26Mais un point important, bien souligné par A. Ogus, est que le formalisme risque d’engendrer un comportement opportuniste de la partie la mieux informée qui peut conduire à ce que les termes les plus bénéfiques à la partie adverse ne soient pas dûment mis en forme. La loi ou le plus souvent le juge crée alors des exceptions aux règles limitant les preuves admissibles devant les tribunaux, ce qui constitue un facteur de complexité du droit. Symétriquement, et en référence aux règles de défaut (default rules) qui permettent au juge de compléter le contrat (lesquelles s’opposent aux règles légales [mandatory rules] qui rendent obligatoires certaines clauses), la partie la mieux informée sur le contenu de ces règles de défaut peut de façon opportuniste les utiliser afin de conduire l’autre partie à des résultats non anticipés et non désirés. Le juge peut alors être amené à adopter une règle de défaut qui est avantageuse pour la partie la moins bien informée.
27On voit ici toutes les subtilités de l’agir stratégique en présence d’asymétrie d’information, le juge étant amené à créer des exceptions, ou encore à changer de « règles de défaut », ce qui accroît la complexité du droit et son manque de prévisibilité. Cette complexité est également expliquée par les intérêts bien compris des professionnels du droit, en particulier les avocats, qui cherchent à accroître leur revenu. En retenant l’hypothèse d’avocats parfaitement opportunistes, A. Ogus pose la question de leur mode de rémunération et plus généralement de leur mise en concurrence par la création d’un grand marché des services juridiques.

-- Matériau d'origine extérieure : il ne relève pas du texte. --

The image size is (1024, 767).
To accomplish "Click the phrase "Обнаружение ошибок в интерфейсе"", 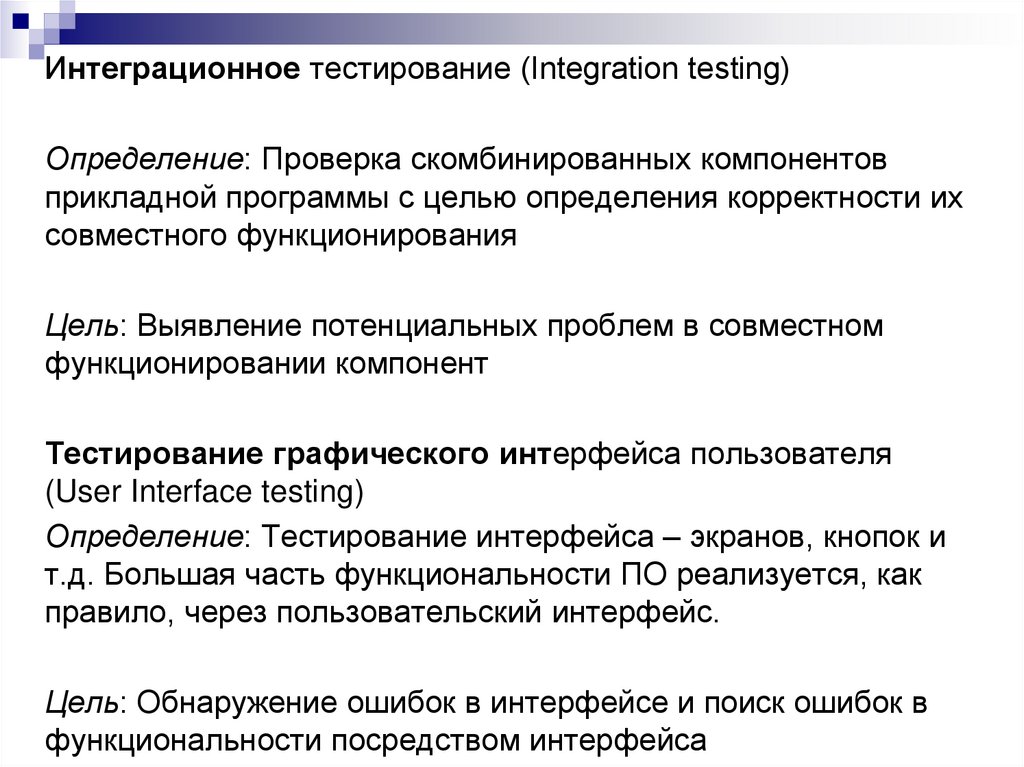I will (403, 702).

III.2. La prise en compte d’autres objectifs que l’efficience économique
28Une autre façon d’analyser la spécificité du droit est aussi de reconnaître qu’il peut poursuivre des objectifs qui sont largement définis par un principe de justice distributive ou par une politique paternaliste (le droit contrevient à l’autonomie de choix individuel). C’est ce que fait A. Ogus dans le chapitre 8 de son ouvrage consacré à la protection des « désavantagés ». Mais, pour l’auteur, même lorsque l’objectif du droit est purement redistributif, il est important d’évaluer l’importance économique du transfert et d’utiliser pour cette fin les outils de l’analyse économique positive du droit et, en particulier, l’analyse « coûts-efficacité », qui est moins ambitieuse que l’analyse « coûts-bénéfices ». Du fait de la plus grande difficulté à quantifier les bénéfices (relativement aux coûts, en particulier en matière de santé et d’éducation, de sécurité), on cherche à voir comment on peut atteindre certains objectifs en « minimisant » les coûts d’administration ou d’autres coûts inhérents au processus de transfert. Par ailleurs, la « redistribution » peut aller au-delà des transferts de richesse monétaire et peut viser certains publics désavantagés en termes de capacité physique ou de niveau d’éducation afin de promouvoir une certaine égalité des chances.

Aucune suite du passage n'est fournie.